§ Task details
Quote the records word for word, from the line containing "The width and height of the screenshot is (799, 535)." through the line containing "Action: [25, 57]", inclusive.

§ Input rows
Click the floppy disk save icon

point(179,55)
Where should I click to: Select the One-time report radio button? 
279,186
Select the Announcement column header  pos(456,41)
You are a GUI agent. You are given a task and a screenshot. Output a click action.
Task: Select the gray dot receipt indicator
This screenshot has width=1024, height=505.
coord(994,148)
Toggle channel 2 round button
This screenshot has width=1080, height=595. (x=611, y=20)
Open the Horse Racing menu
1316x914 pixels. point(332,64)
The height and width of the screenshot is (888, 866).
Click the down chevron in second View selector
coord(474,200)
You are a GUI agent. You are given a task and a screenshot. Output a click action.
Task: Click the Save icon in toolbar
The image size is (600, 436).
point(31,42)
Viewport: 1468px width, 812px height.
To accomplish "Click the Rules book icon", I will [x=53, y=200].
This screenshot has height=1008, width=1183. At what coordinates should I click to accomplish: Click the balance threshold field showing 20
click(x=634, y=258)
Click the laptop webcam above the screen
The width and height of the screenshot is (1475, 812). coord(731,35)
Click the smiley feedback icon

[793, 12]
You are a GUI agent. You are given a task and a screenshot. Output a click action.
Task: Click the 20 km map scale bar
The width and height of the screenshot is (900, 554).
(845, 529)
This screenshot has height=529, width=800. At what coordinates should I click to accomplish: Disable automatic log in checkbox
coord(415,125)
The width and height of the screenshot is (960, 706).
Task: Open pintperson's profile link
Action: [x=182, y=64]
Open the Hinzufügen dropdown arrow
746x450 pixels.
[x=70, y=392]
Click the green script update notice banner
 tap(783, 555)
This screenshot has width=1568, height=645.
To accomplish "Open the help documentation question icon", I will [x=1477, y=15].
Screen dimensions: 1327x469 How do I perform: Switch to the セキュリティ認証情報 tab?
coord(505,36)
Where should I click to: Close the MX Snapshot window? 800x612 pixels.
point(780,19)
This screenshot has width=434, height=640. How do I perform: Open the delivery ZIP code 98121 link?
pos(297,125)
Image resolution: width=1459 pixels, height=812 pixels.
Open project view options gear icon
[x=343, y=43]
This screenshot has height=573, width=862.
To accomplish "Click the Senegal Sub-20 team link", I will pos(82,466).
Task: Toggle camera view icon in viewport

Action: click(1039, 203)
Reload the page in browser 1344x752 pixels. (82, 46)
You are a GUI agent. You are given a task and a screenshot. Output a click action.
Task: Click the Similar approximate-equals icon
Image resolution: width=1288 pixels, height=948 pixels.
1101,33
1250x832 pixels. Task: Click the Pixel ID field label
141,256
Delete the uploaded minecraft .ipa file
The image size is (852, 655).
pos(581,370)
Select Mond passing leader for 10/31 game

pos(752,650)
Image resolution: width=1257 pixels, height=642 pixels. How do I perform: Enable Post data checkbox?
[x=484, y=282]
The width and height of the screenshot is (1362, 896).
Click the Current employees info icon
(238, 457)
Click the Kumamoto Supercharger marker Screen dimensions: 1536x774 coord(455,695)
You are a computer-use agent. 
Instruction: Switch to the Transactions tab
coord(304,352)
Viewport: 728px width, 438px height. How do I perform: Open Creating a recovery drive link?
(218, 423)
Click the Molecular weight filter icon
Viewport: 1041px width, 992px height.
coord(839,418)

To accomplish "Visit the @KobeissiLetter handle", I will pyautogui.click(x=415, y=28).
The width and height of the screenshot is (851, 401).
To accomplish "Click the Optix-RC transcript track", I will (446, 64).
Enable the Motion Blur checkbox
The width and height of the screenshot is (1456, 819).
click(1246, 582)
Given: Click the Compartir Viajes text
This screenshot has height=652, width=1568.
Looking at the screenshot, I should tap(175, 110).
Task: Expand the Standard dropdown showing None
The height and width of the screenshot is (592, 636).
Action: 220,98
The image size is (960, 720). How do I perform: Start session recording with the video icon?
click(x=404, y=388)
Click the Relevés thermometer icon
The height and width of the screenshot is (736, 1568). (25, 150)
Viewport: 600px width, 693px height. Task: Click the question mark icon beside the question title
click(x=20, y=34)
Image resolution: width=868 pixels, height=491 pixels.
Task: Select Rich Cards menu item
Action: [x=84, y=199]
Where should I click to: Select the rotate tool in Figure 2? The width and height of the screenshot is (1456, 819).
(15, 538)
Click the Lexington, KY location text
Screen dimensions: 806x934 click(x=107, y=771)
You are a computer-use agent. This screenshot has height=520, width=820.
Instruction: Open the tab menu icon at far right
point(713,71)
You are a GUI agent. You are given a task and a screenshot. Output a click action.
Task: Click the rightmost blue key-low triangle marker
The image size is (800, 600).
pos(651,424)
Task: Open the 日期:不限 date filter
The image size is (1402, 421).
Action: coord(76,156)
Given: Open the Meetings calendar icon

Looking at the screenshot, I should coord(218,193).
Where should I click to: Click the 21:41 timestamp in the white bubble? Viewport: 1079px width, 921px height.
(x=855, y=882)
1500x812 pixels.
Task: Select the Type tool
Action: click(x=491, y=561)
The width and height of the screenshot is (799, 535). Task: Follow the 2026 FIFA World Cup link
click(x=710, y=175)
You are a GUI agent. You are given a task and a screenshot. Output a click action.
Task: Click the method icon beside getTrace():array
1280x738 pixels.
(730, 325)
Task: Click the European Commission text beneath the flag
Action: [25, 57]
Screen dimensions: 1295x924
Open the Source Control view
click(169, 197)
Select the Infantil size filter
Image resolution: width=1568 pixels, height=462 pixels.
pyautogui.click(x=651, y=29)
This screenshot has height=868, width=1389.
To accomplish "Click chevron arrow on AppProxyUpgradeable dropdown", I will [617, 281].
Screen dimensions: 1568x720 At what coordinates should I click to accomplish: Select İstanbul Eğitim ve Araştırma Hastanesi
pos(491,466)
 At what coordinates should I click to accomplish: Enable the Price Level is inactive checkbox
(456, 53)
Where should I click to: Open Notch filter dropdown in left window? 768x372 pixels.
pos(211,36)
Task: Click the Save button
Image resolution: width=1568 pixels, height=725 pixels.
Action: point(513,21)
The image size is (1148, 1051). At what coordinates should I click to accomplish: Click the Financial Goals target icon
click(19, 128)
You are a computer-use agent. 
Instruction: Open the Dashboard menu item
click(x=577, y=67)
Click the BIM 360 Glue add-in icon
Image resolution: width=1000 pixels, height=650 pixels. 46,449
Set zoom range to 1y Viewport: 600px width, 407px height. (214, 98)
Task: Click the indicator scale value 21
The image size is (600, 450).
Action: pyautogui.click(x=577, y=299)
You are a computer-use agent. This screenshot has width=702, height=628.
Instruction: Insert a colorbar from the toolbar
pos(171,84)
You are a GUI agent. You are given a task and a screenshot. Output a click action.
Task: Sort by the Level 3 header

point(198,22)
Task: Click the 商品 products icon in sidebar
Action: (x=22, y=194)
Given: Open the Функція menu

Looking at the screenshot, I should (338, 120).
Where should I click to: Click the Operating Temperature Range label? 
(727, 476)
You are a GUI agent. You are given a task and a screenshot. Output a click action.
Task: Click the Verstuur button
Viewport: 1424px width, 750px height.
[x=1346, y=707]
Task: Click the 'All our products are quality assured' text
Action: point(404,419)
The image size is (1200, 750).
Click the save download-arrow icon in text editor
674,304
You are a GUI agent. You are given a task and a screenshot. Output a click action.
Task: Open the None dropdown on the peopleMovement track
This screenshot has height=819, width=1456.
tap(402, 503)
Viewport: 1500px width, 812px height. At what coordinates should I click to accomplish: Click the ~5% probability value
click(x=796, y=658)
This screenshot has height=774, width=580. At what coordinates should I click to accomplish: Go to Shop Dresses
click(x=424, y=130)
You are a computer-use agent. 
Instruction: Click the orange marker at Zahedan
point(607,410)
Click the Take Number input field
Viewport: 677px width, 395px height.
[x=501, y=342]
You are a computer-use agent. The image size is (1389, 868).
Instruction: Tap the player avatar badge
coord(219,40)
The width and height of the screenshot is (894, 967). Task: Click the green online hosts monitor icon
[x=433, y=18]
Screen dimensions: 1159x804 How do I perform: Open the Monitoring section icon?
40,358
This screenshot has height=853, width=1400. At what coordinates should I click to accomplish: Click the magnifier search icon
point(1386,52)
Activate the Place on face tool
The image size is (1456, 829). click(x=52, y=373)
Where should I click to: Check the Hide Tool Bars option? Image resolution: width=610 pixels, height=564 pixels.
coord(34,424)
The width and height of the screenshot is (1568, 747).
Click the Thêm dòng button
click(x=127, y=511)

§ Written answer
The width and height of the screenshot is (799, 535). Task: Follow the 2026 FIFA World Cup link
click(x=710, y=175)
You are a GUI agent. You are given a task and a screenshot. Output a click action.
Task: Click the method icon beside getTrace():array
1280x738 pixels.
(730, 325)
Task: Click the European Commission text beneath the flag
Action: [25, 57]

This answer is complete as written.